Healthy & Environmentally Friendly Schools Means Better Learning Outcomes

The California Collaborative for High Performance Schools (CA-CHPS), has put forth building standards to address every aspect of a school, from indoor classrooms to outdoor landscaping, with very specific criteria for integration, indoor air quality, energy, water, site, materials, waste management and operational metrics. Part of the reason for the new criteria is the growing awareness of the impact the indoor environment has on a child’s ability to learn. For example, establishing a minimum level of indoor air quality has been shown to improve student and teacher performance and may reduce the potential for long- and short-term health problems. This version of the CA-CHPS brings together the latest thinking of architects, engineers and state agencies on the best strategies for collaboration. The vision?  Building the next generation: environmentally friendly schools, that increase student help and are energy efficient.

While it’s tricky to try to quantify the relationship between school facility and learning, there are several key areas that do show a measurable impact.

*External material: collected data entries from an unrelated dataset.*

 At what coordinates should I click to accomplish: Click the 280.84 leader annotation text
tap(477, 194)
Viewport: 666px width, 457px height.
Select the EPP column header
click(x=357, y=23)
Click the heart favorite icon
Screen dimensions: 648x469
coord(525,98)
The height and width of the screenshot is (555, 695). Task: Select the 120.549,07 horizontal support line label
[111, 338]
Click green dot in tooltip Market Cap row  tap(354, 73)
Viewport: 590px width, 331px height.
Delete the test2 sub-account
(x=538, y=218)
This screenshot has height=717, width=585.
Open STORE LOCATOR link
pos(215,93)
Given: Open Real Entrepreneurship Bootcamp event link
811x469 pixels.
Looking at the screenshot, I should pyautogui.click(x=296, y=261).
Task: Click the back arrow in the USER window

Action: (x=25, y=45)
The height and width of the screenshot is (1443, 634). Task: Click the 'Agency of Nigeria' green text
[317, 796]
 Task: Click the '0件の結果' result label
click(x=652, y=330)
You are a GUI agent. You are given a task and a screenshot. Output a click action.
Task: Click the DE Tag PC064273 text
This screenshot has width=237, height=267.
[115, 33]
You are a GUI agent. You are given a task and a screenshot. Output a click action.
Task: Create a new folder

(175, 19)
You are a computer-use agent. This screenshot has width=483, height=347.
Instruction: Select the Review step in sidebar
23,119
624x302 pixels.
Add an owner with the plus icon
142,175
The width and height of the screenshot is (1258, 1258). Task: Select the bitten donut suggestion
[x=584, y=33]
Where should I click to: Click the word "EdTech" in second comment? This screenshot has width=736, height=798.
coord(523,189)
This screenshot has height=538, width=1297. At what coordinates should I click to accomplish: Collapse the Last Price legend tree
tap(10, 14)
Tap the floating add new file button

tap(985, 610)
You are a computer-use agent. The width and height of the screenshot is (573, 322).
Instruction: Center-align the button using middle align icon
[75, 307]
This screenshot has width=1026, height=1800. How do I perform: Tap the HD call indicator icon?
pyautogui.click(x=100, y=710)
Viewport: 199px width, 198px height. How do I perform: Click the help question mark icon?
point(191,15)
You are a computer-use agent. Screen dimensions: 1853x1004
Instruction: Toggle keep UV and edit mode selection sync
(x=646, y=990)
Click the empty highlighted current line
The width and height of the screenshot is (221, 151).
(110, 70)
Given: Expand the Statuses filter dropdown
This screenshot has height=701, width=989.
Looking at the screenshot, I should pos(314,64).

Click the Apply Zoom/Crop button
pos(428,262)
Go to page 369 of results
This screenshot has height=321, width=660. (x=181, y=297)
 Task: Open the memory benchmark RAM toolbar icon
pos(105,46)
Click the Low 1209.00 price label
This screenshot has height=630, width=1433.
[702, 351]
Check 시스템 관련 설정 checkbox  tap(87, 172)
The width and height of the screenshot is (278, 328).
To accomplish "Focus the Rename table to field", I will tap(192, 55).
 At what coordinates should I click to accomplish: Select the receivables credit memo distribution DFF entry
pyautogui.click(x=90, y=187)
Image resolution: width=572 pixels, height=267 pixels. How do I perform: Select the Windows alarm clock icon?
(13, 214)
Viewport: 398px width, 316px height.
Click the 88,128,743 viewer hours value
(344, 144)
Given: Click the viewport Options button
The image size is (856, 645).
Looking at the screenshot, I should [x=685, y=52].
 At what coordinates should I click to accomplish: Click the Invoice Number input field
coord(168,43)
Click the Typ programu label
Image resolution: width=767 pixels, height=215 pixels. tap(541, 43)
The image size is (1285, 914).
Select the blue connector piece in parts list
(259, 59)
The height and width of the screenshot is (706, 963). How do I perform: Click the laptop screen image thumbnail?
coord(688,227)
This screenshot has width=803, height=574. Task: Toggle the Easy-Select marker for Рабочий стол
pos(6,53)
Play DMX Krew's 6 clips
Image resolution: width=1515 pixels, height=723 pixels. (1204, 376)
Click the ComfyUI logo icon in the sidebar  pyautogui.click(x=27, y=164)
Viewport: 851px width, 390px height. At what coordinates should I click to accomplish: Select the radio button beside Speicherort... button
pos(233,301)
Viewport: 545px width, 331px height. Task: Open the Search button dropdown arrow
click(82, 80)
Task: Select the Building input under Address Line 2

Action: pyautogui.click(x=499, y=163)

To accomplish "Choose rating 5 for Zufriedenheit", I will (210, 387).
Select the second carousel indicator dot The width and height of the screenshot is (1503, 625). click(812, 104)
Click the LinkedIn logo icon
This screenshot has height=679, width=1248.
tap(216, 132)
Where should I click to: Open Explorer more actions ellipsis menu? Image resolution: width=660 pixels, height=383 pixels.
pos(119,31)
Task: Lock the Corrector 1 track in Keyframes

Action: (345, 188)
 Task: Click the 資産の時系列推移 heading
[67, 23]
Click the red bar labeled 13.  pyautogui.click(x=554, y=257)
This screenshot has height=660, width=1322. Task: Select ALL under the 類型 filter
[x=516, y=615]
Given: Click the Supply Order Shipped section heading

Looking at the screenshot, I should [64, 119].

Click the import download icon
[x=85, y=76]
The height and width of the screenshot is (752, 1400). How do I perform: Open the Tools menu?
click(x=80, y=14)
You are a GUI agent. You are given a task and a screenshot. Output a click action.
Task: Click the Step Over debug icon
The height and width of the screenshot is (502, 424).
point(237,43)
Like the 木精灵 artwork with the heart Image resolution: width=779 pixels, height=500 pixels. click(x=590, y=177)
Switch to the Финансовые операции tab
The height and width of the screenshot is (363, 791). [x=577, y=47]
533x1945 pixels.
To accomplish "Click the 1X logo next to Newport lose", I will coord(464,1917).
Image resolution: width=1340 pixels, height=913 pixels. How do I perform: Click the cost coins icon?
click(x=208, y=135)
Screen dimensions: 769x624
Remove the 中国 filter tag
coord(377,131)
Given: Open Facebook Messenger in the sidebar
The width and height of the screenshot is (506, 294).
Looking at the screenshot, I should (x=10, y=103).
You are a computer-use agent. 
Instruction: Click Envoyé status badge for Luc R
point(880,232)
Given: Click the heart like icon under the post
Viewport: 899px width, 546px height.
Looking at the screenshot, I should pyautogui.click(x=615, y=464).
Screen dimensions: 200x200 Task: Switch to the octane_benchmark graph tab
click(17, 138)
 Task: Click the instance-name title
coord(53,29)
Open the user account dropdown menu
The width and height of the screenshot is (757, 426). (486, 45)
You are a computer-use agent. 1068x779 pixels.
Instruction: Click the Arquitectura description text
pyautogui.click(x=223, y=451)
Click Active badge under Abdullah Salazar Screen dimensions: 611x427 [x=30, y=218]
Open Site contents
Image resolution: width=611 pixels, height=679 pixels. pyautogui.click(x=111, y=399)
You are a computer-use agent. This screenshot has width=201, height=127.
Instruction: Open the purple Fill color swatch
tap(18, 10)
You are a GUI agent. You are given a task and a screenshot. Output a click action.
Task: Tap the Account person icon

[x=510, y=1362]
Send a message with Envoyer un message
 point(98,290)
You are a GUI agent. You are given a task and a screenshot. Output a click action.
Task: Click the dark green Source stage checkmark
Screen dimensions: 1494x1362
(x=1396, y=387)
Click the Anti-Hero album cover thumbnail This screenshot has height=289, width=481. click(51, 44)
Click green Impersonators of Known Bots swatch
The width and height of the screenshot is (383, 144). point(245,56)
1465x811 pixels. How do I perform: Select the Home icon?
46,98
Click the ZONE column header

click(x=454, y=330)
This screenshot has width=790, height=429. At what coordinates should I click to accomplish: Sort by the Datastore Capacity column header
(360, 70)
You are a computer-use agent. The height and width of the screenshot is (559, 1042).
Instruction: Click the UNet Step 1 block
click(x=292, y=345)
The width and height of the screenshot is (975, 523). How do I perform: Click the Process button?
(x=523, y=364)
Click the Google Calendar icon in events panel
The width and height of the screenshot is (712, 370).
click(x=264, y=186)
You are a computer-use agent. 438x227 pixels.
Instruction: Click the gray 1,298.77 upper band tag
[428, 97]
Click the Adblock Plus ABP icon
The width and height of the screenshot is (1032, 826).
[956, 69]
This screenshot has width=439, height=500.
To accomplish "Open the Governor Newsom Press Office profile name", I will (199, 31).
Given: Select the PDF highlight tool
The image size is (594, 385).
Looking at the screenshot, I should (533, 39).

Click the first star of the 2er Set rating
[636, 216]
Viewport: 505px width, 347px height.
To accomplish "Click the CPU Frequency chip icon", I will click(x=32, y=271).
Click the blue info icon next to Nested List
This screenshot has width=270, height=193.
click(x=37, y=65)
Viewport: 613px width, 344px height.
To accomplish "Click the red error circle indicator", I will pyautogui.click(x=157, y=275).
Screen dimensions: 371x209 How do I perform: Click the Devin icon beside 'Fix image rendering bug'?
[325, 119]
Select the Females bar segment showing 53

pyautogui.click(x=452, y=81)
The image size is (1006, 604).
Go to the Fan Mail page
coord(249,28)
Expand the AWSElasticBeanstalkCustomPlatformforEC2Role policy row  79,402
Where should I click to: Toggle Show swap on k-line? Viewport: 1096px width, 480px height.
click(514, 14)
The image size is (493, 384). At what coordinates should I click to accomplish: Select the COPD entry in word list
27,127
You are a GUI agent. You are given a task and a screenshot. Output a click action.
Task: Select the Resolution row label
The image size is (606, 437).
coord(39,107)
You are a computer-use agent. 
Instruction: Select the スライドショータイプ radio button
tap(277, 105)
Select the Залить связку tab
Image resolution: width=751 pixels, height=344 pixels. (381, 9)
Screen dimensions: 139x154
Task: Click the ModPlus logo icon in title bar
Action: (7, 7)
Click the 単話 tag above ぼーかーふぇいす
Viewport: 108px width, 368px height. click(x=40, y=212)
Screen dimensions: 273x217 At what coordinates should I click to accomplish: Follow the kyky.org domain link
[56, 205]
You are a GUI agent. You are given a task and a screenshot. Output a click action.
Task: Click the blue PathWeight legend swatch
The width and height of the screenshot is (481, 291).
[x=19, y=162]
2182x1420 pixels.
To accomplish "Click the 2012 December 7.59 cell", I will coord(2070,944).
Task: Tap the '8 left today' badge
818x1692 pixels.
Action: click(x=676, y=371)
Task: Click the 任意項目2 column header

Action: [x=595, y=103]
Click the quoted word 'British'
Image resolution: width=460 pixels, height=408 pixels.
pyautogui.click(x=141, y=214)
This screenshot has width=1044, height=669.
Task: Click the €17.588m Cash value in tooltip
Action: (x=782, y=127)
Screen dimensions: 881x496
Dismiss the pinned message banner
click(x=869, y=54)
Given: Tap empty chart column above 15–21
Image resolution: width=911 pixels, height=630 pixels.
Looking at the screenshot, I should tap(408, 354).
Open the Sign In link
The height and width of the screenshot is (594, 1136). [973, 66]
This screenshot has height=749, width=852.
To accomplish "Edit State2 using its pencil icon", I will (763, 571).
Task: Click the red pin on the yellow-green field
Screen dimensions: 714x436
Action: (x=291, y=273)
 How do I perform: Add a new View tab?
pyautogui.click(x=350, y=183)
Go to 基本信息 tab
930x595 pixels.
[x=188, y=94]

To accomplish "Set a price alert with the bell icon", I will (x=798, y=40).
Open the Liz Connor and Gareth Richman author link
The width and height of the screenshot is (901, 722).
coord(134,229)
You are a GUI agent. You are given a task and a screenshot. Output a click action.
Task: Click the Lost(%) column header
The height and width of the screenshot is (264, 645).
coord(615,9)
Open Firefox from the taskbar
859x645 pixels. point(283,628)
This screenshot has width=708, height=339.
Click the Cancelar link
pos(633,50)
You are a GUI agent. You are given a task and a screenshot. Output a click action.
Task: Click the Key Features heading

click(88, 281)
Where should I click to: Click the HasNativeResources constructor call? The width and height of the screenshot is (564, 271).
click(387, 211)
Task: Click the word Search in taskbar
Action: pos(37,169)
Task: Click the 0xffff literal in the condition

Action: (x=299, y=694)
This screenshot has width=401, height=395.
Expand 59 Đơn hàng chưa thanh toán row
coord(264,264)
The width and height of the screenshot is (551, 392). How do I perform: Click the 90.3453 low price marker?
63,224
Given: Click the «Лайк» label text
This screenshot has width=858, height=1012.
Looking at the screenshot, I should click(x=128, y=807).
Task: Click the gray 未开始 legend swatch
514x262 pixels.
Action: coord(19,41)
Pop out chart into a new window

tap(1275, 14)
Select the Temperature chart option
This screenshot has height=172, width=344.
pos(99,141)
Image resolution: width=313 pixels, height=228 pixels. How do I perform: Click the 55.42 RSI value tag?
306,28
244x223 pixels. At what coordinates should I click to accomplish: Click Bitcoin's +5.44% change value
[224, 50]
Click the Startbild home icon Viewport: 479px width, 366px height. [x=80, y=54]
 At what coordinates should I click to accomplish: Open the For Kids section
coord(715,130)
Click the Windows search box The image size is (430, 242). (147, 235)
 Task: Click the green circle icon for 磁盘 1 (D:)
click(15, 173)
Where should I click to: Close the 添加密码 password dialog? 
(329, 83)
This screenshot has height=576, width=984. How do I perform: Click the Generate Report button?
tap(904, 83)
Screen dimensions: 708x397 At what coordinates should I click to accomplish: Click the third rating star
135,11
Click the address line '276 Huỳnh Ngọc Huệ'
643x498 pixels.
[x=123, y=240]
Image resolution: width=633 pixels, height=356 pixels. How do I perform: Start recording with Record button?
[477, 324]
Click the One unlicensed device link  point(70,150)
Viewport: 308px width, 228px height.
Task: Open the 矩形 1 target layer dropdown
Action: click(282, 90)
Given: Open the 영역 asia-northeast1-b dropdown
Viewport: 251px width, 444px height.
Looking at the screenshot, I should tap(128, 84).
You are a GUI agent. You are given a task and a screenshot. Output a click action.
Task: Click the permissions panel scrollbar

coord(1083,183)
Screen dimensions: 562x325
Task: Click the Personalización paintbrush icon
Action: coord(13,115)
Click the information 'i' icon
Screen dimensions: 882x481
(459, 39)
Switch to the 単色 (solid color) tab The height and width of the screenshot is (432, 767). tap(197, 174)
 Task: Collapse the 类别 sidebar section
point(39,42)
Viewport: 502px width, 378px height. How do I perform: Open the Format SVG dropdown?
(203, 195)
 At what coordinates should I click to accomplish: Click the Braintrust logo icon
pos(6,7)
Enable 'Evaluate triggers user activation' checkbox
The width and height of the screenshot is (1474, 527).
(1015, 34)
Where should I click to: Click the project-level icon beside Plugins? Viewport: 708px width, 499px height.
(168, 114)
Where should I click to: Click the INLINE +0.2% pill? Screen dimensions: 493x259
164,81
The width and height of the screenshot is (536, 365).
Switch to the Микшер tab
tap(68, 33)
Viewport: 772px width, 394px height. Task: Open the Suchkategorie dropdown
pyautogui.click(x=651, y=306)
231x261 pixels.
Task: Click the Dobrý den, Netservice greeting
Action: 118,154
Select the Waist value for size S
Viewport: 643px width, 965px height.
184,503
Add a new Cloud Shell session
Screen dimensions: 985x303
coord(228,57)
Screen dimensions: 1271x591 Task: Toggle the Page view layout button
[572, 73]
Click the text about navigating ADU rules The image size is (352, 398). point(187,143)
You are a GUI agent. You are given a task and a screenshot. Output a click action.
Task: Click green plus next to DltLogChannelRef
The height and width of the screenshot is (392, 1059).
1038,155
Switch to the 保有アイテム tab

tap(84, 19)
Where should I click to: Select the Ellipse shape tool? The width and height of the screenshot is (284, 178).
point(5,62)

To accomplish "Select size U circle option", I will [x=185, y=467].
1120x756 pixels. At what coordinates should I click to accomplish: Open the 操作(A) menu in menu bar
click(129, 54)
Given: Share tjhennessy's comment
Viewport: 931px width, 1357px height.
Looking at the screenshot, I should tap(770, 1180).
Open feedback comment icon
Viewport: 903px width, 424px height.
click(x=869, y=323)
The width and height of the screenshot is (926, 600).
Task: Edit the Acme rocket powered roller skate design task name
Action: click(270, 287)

One of the most persuasive studies, “Daylighting in Schools—An Investigation into the Relationship between Daylighting and Human Performance,” funded by the California Public Utilities Commission, looked at school districts in California, Washington and Colorado. The study showed a strong link between an increase in daylighting and increase in performance. According to the CHPS Best Practices Manual, in the California portion of the study, “The students in classrooms with the most daylighting progressed 20% faster on math tests and 26% faster on reading tests as compared to students in classrooms with the least amount of daylight.”


Because the staggering number of sources of indoor pollutants is difficult to control for, no study has conclusively tied differences in indoor air quality to student performance. But frequency of sickness has been conclusively linked to indoor air: Poor indoor air quality in schools can cause recurring illness that requires absence from school, as well as negative health symptoms that can decrease students’ performance while at school. Many reports indicate that deficient ventilation can cause asthma, headaches, fatigue, and nausea—all of which make for a hostile environment for concentration.

Heating & Cooling

As temperature increases beyond the ideal range of 68 to 74 degrees Fahrenheit, students’ ability to achieve deteriorates dramatically. In “Special Report: Rebuilding America’s Schools,” published in Parade magazine, Glen Earthman, Ed.D., a professor emeritus of educational administration at Virginia Tech in Blacksburg, Va., says “We know that when the heat gets up to 78, 80 degrees, the learning curve drops precipitously.”


According to Mark Schneider’s paper, “Do School Facilities Affect Academic Outcomes,” several schools consider acoustics their most serious environmental concern. A study that looked at 100 students enrolled in two New York City schools, one of which was in the flight path of an airport, saw a decrease of as much as 20 percent in test scores in the school exposed to airplane noise.

So how can students achieve high-performance goals if the environment itself is substandard? They can’t. A clean, cool, quiet, well-lit classroom can make all the difference to a student’s ability to progress—and a teacher’s ability to teach. Don’t underestimate the impact that retrofitting, upgrading and building efficient, green schools will have on both a building’s—and students’—performance. The right infrastructure can foster a space conducive to learning, promote healthy students, and help close the achievement gap.